▸ **Stated goal**
Please output the records from the line that contains "The image size is (1456, 839)." through the line that contains "[x=152, y=181]", unchanged.

▸ **Given records**
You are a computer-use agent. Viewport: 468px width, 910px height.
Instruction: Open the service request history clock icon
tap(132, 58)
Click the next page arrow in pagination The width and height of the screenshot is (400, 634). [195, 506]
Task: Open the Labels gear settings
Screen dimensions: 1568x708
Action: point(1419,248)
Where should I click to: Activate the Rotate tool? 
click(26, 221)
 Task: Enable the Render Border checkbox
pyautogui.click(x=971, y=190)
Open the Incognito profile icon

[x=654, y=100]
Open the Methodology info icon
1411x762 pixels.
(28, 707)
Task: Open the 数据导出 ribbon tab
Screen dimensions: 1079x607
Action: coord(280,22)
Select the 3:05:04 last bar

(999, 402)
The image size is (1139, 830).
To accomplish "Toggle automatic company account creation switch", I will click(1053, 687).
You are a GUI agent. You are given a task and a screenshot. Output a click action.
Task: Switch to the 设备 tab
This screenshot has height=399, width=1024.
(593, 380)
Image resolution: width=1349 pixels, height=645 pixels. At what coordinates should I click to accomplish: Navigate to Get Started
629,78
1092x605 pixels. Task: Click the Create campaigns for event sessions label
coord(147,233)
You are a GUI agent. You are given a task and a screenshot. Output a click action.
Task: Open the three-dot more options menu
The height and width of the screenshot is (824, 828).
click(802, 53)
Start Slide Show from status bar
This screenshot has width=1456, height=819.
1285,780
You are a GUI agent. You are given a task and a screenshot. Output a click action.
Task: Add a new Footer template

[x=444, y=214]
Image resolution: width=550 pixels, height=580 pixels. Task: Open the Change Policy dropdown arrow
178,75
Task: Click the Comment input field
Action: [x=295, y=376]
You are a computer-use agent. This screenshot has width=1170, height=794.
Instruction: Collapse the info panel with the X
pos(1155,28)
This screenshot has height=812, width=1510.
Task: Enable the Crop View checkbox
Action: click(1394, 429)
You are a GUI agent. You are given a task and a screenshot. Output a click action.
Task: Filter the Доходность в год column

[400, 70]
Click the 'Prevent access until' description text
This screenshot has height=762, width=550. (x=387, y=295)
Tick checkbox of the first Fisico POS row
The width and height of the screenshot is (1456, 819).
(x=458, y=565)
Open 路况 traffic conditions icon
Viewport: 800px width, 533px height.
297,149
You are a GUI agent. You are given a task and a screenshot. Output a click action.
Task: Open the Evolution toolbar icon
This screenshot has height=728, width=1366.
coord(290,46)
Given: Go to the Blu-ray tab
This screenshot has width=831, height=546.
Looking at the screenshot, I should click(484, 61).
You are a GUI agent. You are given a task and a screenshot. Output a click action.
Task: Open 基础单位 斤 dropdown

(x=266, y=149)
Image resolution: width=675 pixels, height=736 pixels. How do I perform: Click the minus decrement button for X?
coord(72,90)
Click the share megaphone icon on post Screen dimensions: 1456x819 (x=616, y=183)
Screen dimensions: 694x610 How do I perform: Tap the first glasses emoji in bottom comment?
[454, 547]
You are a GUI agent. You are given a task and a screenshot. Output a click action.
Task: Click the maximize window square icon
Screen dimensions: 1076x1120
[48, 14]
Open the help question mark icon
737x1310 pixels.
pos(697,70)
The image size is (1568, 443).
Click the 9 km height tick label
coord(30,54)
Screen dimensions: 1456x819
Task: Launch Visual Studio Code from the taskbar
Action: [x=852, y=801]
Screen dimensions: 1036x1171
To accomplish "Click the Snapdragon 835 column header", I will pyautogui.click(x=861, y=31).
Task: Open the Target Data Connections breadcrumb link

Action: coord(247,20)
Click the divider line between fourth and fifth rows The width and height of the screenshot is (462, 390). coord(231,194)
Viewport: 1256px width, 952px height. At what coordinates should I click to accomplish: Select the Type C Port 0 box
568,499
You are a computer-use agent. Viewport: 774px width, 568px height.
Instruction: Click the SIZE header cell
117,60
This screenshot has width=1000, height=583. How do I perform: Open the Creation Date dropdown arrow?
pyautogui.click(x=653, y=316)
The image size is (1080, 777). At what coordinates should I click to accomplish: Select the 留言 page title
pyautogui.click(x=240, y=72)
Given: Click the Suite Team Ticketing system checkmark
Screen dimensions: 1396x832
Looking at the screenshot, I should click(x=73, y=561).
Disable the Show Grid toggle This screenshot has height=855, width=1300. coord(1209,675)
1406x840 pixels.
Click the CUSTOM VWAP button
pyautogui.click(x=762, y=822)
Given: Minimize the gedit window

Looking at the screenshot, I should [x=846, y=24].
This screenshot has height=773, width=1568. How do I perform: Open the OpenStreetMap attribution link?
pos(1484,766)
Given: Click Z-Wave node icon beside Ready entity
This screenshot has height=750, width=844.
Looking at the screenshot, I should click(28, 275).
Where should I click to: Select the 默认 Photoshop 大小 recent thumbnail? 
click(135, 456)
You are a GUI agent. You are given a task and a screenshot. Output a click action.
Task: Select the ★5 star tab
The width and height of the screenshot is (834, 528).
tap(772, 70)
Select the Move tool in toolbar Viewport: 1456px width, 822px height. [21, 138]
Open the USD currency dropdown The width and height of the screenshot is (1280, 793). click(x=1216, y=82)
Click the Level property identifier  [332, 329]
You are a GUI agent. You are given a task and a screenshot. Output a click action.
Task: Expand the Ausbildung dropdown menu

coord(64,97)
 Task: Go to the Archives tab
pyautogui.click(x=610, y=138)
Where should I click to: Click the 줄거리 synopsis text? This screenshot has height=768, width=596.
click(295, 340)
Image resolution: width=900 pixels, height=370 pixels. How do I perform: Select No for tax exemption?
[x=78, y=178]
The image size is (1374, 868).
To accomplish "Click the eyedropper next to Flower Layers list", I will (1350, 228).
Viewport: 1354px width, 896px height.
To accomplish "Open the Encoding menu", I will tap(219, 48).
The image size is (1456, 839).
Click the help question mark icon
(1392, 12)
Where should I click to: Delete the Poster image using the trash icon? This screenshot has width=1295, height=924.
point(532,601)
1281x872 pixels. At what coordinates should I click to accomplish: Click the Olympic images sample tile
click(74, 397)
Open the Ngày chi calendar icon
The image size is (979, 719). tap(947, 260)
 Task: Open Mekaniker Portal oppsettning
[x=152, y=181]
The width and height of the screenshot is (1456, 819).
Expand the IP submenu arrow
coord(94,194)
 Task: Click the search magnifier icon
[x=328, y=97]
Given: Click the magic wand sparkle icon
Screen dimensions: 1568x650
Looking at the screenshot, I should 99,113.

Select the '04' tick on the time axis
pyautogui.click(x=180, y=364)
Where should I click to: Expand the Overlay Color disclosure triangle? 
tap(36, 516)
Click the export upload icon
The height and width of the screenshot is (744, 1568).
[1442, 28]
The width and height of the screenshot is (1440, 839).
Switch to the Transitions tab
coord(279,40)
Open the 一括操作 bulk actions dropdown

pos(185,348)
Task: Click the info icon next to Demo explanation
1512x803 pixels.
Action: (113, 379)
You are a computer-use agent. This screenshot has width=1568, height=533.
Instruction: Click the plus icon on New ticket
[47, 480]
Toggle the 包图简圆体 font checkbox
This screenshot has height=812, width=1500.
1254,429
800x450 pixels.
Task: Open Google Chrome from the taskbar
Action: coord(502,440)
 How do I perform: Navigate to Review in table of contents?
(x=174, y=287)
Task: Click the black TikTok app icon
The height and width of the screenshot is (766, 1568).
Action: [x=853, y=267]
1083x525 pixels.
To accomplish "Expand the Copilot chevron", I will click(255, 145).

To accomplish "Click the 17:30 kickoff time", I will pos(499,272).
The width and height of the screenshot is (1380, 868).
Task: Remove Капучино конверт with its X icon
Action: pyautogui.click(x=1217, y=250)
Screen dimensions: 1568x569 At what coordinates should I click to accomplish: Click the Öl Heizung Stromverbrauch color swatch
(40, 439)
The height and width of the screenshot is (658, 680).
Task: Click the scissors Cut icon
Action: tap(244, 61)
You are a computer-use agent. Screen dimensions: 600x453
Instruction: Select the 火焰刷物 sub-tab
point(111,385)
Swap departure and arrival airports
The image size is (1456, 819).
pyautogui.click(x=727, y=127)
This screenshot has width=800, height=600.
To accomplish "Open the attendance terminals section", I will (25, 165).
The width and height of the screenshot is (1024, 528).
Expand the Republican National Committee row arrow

▸ **Written response**
The image size is (1456, 839).
Click the help question mark icon
(1392, 12)
Where should I click to: Delete the Poster image using the trash icon? This screenshot has width=1295, height=924.
point(532,601)
1281x872 pixels. At what coordinates should I click to accomplish: Click the Olympic images sample tile
click(74, 397)
Open the Ngày chi calendar icon
The image size is (979, 719). tap(947, 260)
 Task: Open Mekaniker Portal oppsettning
[x=152, y=181]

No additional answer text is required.